I just wanna ask if anybody has deep experiences and already solved this. Any tips and tricks and smart ideas are also welcome.

Thanks in advance

I’m not an expert, but this may help.

Normally, the Aimoffset is not intended for precise aiming. It helps you to create a visually acceptable aiming, but in the end many people just trace a line between the target and the weapon muzzle (it’s just a socket positioned just at the tip of your gun) and use this trace independently of how well your character, and weapon, is setted up towards the target.

This is why sometimes you see in games characters aiming slightly wrong but you hit the target anyway.

If you really want this kind of accuracy, this can be painful depending on the context. I had to do this for a game and it took me almost a month to make it perfect. It all depends on the type of character you have, the type of weapon, the camera positioning etc. In your case, as I can see by the picture, it would suffice to use the aimoffset to behave the character and you could use inverse kinematics to stay your hands on your weapon while you rotate its muzzle precisely towards the target.

Although it may seem easy talking this way, normally it is not, as it involves a lot of tests and re-checks and each case is different.

Great answer. I’d also like to mention that if you want really precise aiming, you can consider using an IK system. There’s several on the marketplace that can give you much more finer control of which direction the player’s weapon is aiming.

But as Basphdra says, 99% of games that I’ve seen simply do not care if the 3rd person player’s aim is slightly off. Most players don’t even notice it…

Here is what I plan on doing, not fully implemented yet. Should be good enough when combined with the muzzle to target trace. I gathered some data points and built two x/y line charts. X being the aim offset yaw and Y being the actual resulting rotation of the muzzle socket. For instance, when AO yaw is 0 I noticed that my socket on my muzzle was actually somewhere between 5-7 degrees to the right. It was not exactly linear but pretty close. Then if I trace from where my camera is out into the world (reticle) I get a hit result.

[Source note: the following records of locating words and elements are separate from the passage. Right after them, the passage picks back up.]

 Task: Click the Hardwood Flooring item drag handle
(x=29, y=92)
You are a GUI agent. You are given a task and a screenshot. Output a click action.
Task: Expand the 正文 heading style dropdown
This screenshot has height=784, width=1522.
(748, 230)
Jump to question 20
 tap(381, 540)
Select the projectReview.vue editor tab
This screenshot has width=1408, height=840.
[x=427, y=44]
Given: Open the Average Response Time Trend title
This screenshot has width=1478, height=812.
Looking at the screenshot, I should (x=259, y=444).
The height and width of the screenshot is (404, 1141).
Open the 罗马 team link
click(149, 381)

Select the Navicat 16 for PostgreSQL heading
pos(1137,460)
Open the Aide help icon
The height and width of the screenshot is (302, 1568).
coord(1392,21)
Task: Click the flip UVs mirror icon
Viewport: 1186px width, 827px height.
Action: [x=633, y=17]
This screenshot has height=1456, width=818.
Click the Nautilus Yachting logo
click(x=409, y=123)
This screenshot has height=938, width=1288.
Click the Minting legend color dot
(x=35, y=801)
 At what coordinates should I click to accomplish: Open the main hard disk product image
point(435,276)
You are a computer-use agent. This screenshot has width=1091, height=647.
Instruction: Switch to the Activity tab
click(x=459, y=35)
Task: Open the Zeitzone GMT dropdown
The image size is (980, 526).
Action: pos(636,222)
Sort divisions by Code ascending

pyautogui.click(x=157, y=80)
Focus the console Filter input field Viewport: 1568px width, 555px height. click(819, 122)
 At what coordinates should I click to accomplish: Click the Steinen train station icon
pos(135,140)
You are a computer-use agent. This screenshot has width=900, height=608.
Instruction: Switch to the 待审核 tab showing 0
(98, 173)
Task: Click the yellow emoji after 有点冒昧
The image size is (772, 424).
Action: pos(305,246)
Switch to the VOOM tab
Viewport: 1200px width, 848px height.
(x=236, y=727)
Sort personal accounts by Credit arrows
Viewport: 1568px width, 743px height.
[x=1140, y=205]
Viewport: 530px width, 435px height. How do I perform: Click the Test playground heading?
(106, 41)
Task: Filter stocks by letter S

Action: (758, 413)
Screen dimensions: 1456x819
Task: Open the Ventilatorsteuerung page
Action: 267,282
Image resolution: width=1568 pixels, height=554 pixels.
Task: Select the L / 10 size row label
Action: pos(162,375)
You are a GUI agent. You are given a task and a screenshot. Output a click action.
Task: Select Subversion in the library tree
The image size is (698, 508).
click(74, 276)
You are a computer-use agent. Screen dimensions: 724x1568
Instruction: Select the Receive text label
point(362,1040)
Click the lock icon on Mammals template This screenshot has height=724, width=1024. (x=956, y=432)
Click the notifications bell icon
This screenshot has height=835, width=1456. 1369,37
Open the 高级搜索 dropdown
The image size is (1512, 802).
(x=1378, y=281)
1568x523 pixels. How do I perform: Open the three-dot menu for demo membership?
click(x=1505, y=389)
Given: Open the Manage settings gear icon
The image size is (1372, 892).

I then trace from muzzle to hit result to get my desired rotation. I use the linear equation to solve for the AimOffset Yaw (solve for x given y). Then I use interpolate to get from current AO yaw to target AO yaw to smooth it. The interpolate just needs to stop when its ‘close enough’ the nearly equal node. That handles the animation side. Spawning a projectile should be given the exact look at rotation from muzzle to target to ensure it flies toward your reticle. For performance maybe you only do these traces if the mouse has moved beyond a certain threshold from previous trace hit. Also the traces are maybe done in one place and consumed by both the fire ability as well as the animation. Perhaps on a timer in the character, something like a few times per second. That will avoid line tracing on every tick which is probably excessive.